Abstract
Behaviours that facilitate persistence in the face of fluctuating environmental conditions are canonical examples of evolutionary adaptations. One such trait is bet-hedging: the stochastic switching between phenotypic states. While bet-hedging is found in organisms ranging from pathogenic bacteria to humans, the evolutionary emergence of this behaviour has never been observed. In this talk I will described a selection experiment in which bacterial populations were propagated in a fluctuating environment under conditions that mimic essential features of the host immune system. Initially, all populations adapted to rounds of fluctuating selection by mutation; however, in two (of twelve) populations this trend was broken by the de novo evolution of bet-hedging genotypes, which persisted on account of stochastic phenotype switching. Genome re-sequencing of one of these genotypes revealed the underlying mutations, and identified a single nucleotide change as the proximate cause of switching - the mechanism of the switch is epigenetic. Nevertheless, the evolution of bet-hedging was contingent upon mutations that fixed earlier during the experiment – the primary role of history being to alter the relative fitness effect wrought by the proximate mutation.

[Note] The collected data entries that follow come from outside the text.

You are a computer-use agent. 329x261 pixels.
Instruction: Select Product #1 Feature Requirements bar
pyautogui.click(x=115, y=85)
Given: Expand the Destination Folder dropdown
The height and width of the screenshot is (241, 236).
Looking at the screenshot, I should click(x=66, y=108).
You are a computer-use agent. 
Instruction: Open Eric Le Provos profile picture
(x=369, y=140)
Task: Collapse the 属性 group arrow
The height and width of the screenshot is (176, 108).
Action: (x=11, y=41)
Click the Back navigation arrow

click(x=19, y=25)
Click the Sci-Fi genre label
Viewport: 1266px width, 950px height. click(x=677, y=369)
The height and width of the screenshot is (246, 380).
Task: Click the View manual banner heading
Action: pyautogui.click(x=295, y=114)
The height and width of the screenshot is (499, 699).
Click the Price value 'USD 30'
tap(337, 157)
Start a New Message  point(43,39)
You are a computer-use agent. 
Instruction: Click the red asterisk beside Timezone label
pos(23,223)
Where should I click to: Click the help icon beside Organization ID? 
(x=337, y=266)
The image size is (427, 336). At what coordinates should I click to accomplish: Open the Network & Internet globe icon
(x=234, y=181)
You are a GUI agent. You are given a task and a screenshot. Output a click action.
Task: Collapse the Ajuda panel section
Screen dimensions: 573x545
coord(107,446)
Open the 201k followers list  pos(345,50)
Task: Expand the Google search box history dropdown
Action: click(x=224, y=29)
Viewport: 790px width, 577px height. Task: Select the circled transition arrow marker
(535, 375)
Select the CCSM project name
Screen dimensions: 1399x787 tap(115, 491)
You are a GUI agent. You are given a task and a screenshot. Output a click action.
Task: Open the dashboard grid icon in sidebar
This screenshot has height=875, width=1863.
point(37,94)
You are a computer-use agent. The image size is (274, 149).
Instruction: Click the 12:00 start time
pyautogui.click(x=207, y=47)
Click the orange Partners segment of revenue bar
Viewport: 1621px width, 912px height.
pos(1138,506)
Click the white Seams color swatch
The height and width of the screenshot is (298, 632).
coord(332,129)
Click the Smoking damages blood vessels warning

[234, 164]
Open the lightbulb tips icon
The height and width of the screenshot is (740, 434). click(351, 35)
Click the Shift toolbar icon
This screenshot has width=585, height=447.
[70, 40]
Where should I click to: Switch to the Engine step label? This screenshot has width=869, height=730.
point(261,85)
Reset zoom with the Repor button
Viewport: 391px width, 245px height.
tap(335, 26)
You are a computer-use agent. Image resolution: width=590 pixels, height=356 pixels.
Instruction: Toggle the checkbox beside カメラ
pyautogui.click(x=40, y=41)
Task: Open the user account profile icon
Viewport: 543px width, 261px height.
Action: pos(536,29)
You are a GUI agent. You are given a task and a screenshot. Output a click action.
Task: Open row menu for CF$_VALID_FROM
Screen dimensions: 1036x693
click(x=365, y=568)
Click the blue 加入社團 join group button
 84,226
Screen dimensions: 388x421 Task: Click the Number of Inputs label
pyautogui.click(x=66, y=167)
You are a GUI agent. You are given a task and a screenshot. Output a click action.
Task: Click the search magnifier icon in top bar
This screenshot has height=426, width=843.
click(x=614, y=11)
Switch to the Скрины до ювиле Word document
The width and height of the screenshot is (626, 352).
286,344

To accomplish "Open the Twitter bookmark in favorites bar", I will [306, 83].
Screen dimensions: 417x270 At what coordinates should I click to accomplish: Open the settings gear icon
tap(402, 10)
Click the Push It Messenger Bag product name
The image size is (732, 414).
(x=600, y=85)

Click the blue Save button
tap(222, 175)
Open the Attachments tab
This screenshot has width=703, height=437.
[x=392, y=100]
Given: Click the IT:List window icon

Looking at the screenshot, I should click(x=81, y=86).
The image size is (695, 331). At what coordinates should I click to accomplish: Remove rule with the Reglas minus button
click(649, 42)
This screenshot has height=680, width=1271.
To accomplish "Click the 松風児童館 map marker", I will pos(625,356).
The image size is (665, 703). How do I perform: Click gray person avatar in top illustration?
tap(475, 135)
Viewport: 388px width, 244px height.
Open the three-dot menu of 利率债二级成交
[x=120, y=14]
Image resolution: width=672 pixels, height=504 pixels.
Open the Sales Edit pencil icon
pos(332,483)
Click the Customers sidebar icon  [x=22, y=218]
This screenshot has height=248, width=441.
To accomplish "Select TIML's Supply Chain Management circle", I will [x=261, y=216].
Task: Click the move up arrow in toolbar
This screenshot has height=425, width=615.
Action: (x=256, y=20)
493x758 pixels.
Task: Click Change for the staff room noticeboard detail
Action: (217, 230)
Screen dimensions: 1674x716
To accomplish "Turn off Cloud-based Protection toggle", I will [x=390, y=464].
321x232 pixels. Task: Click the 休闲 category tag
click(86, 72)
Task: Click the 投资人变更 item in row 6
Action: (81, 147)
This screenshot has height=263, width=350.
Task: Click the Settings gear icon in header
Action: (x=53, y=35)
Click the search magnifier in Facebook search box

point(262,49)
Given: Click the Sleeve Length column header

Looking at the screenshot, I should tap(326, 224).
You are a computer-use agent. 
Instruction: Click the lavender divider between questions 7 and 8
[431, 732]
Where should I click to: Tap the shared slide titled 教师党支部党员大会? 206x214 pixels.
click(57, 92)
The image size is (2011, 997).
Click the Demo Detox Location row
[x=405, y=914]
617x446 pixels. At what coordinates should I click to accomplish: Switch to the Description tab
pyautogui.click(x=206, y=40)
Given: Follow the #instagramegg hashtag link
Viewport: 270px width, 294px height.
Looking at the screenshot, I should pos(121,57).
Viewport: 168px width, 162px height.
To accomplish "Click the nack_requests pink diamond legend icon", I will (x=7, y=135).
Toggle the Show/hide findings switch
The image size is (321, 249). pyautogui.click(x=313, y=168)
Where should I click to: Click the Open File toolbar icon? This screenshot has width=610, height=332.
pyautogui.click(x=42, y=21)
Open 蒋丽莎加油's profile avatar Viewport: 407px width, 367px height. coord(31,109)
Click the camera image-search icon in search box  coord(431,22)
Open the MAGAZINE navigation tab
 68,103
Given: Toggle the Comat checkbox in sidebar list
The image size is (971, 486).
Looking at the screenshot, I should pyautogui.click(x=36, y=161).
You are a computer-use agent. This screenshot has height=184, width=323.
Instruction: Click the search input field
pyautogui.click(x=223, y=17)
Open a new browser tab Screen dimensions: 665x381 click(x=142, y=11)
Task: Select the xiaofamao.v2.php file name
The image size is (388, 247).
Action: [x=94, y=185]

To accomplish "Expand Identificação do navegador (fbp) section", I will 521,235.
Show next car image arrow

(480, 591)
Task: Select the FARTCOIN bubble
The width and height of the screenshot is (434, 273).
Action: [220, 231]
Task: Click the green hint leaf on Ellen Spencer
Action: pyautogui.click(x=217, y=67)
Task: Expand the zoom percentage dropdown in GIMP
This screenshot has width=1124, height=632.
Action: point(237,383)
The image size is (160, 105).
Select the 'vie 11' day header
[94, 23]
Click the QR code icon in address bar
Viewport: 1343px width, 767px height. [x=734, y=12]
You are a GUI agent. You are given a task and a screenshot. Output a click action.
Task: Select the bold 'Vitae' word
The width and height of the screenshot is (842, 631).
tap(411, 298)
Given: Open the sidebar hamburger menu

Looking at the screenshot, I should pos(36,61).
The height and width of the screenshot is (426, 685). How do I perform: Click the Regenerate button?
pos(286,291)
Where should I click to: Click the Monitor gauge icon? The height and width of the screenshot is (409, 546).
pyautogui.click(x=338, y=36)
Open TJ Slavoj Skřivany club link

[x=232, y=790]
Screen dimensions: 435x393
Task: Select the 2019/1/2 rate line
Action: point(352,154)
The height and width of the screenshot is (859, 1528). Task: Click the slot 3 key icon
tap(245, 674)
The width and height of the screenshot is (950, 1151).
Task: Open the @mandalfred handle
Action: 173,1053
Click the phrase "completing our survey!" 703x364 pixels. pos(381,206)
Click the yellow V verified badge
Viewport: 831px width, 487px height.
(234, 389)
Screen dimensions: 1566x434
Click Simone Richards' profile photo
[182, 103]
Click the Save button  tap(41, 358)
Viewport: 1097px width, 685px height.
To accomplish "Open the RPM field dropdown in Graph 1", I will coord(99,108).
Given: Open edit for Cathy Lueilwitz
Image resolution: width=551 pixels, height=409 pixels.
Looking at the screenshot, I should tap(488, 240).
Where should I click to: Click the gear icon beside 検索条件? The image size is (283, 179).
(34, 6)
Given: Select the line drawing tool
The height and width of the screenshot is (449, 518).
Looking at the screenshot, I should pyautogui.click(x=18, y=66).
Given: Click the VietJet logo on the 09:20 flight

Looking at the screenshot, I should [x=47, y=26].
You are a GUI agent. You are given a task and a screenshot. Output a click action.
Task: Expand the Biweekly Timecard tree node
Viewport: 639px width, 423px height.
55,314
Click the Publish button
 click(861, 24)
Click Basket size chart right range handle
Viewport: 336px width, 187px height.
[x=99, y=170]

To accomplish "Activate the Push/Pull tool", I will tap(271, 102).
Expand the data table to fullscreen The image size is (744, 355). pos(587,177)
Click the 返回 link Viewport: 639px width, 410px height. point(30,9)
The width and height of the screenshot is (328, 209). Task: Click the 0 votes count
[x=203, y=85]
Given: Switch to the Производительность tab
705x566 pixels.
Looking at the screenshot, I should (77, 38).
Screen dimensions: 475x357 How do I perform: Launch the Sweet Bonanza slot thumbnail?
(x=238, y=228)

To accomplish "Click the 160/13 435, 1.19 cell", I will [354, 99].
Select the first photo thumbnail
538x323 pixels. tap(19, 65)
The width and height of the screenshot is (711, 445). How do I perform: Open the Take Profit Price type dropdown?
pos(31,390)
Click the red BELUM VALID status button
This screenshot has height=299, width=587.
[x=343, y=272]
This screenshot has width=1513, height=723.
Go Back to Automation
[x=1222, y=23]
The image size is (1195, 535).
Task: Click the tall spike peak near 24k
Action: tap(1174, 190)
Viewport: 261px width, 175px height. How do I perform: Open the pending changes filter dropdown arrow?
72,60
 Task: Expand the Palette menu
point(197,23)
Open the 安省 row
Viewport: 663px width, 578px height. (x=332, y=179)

These findings reveal a remarkable capacity for evolutionary innovation in a simple bacterium, and point to the fact that risk-spreading behaviours may have been the first evolutionary ‘solutions’ to fluctuating environments in the history of life.
Paul B. Rainey (together with Hubertus J. E. Beaumont, Jenna Gallie, Christian Kost)
New Zealand Institute for Advanced Study and Allan Wilson Centre for Molecular Ecology & Evolution, Massey University, Auckland, New Zealand.